[Listed entries — start]
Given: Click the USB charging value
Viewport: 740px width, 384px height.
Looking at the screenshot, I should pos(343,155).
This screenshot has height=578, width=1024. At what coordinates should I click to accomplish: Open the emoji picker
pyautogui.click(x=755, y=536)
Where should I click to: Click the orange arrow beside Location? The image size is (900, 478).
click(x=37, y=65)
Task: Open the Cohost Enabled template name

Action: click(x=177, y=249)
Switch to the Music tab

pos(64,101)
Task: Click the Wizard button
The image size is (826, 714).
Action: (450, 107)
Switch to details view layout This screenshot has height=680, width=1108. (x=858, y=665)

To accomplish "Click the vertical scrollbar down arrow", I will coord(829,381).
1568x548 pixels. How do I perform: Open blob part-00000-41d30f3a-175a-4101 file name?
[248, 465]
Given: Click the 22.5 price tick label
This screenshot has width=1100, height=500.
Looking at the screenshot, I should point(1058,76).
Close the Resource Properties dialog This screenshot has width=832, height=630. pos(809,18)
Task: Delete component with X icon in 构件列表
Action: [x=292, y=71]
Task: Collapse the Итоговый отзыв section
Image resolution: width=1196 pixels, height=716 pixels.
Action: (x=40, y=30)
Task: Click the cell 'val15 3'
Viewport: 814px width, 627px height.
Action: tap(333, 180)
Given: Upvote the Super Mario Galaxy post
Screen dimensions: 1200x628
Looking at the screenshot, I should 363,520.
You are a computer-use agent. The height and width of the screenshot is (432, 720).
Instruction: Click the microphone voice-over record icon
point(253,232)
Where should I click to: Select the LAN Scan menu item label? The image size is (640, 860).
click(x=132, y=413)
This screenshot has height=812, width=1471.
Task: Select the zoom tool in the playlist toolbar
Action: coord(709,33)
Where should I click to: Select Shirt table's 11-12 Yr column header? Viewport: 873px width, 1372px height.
[Listed entries — finish]
**Your task**
Would you write out the data exactly as it reads?

**Task answer**
Given: Click the USB charging value
Viewport: 740px width, 384px height.
Looking at the screenshot, I should pos(343,155).
This screenshot has height=578, width=1024. At what coordinates should I click to accomplish: Open the emoji picker
pyautogui.click(x=755, y=536)
Where should I click to: Click the orange arrow beside Location? The image size is (900, 478).
click(x=37, y=65)
Task: Open the Cohost Enabled template name

Action: click(x=177, y=249)
Switch to the Music tab

pos(64,101)
Task: Click the Wizard button
The image size is (826, 714).
Action: (450, 107)
Switch to details view layout This screenshot has height=680, width=1108. (x=858, y=665)

To accomplish "Click the vertical scrollbar down arrow", I will coord(829,381).
1568x548 pixels. How do I perform: Open blob part-00000-41d30f3a-175a-4101 file name?
[248, 465]
Given: Click the 22.5 price tick label
This screenshot has width=1100, height=500.
Looking at the screenshot, I should point(1058,76).
Close the Resource Properties dialog This screenshot has width=832, height=630. pos(809,18)
Task: Delete component with X icon in 构件列表
Action: [x=292, y=71]
Task: Collapse the Итоговый отзыв section
Image resolution: width=1196 pixels, height=716 pixels.
Action: (x=40, y=30)
Task: Click the cell 'val15 3'
Viewport: 814px width, 627px height.
Action: tap(333, 180)
Given: Upvote the Super Mario Galaxy post
Screen dimensions: 1200x628
Looking at the screenshot, I should 363,520.
You are a computer-use agent. The height and width of the screenshot is (432, 720).
Instruction: Click the microphone voice-over record icon
point(253,232)
Where should I click to: Select the LAN Scan menu item label? The image size is (640, 860).
click(x=132, y=413)
This screenshot has height=812, width=1471.
Task: Select the zoom tool in the playlist toolbar
Action: coord(709,33)
Where should I click to: Select Shirt table's 11-12 Yr column header? Viewport: 873px width, 1372px height.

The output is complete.